BC’s drug plan deductibles do not lower drug use for some seniors
Adding a modest 2% income-based deductible for prescription drugs did not appear to deter some seniors from filling prescriptions, found a study of British Columbia's public drug plan published in CMAJ (Canadian Medical Association Journal).
"This finding differs from the results of other Canadian studies, which showed that increased drug cost-sharing reduced drug use and increased use of other health services in at-risk groups (e.g., those on social assistance)," writes Dr. Michael Law, Centre for Health Services and Policy Research, University of British Columbia (UBC), with coauthors.
A deductible is the amount a household must pay for prescription drugs before a public drug plan will cover any costs. British Columbia uses income-based deductibles, meaning households must spend a percentage of household income on drugs before public coverage becomes active.
Researchers looked at the impact of such deductibles in the province's Fair PharmaCare plan on prescriptions and health care service use among 280 615 seniors. In BC, people born before 1939 with household incomes of less than $30 000 a year do not pay a deductible, but those born after 1939 and earning between $15 000 and $30 000 pay a 2% deductible as well as coinsurance to a maximum of 3% per household.
Within this group, they found that the deductible reduced the number of people who qualified for public subsidy and decreased public drug spending. However, it did not reduce overall prescription drug use, which can lead to health issues from not taking prescribed medications, nor did it increase use of other health services.

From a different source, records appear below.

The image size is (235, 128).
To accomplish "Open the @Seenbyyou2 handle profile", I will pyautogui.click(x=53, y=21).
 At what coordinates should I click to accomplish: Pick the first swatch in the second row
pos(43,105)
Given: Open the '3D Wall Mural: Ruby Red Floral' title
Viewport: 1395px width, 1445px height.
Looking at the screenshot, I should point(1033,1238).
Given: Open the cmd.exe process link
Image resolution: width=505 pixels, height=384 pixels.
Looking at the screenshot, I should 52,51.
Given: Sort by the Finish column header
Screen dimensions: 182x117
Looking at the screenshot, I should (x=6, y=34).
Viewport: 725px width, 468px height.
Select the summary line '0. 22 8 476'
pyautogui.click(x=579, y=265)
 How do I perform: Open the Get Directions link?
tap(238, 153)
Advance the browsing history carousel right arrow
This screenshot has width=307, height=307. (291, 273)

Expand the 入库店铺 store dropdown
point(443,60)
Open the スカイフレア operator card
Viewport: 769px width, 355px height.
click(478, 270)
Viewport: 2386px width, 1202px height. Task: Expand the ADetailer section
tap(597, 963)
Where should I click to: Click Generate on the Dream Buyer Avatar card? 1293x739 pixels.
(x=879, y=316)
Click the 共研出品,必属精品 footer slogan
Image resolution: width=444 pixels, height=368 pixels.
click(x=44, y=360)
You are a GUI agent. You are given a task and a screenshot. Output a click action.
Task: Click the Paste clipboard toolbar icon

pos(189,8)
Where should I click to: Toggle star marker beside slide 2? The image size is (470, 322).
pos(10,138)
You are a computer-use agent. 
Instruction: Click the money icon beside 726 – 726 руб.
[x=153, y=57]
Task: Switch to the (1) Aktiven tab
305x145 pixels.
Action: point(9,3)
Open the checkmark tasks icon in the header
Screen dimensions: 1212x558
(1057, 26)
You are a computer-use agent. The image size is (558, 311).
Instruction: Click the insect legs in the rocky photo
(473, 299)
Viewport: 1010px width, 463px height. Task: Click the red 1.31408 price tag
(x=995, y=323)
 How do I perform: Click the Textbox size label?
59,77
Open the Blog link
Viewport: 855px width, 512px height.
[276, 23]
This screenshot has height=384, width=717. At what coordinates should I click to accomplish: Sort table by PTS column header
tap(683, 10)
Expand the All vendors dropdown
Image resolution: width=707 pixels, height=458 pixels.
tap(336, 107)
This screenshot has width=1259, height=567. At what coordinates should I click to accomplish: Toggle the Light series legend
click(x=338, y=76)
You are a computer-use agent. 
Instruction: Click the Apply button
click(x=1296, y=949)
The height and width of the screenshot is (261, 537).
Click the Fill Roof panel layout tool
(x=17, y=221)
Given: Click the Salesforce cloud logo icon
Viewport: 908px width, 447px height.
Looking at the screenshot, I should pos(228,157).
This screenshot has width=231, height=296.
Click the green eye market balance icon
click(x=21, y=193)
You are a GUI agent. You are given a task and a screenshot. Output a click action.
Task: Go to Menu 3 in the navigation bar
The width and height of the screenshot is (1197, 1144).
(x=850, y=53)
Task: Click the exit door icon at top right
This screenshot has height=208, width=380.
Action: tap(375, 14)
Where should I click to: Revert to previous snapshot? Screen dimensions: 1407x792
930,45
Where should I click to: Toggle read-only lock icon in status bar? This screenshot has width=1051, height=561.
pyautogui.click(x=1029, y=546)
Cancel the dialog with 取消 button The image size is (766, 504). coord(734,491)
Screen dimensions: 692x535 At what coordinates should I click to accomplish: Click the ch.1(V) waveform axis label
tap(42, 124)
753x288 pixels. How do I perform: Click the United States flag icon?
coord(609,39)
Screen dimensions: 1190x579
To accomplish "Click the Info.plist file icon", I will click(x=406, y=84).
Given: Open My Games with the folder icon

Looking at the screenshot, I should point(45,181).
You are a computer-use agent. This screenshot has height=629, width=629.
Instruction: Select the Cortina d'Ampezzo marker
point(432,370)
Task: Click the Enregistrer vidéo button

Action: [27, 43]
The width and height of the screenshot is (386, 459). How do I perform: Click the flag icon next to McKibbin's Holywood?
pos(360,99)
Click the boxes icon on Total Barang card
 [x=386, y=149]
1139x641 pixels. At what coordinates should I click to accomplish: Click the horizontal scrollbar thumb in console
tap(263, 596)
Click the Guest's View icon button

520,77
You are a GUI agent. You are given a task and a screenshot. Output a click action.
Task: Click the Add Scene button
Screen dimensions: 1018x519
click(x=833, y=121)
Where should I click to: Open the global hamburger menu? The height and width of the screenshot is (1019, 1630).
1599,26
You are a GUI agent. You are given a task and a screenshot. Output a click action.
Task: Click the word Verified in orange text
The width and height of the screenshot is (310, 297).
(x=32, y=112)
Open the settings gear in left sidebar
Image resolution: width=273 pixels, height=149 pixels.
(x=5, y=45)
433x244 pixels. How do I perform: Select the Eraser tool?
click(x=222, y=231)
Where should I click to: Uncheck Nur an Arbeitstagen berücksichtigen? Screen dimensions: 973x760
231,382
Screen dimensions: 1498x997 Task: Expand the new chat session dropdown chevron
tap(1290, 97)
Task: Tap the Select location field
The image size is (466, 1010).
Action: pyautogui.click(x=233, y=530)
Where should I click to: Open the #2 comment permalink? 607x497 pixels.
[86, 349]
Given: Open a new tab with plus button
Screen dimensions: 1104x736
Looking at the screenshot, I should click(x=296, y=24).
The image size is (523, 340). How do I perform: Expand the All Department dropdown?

"Our study showed that BC's income-based deductibles considerably lowered public spending on prescription drugs for the group of seniors we studied. However, it did not appear to affect overall access to medicines and use of other health services. While governments must always consider more vulnerable populations when making policy, these results may increase the options available to them when considering health care financing reforms," Dr. Law suggests.
In a related commentary http://www.cmaj.ca/lookup/doi/10.1503/cmaj.170169, Dr. Marc-André Gagnon, Carleton University, Ottawa, Ontario, writes, "Although cost-sharing mechanisms may be viewed as helpful in funding a public drug plan, they are problematic and should be implemented with caution. The best way to use them may be as copayments to cover only the additional cost of drugs that are more expensive than equivalent cost-effective reference products. This approach would help to minimize cost-related nonadherence, increase cost-effectiveness and still offer patients choice."
The study was conducted by researchers from the University of British Columbia, Vancouver BC; St. Michael's Hospital, Toronto, Ontario; and the University of Alberta, Edmonton, Alberta. It was funded by a grant from the Institute for Health System Transformation and Sustainability.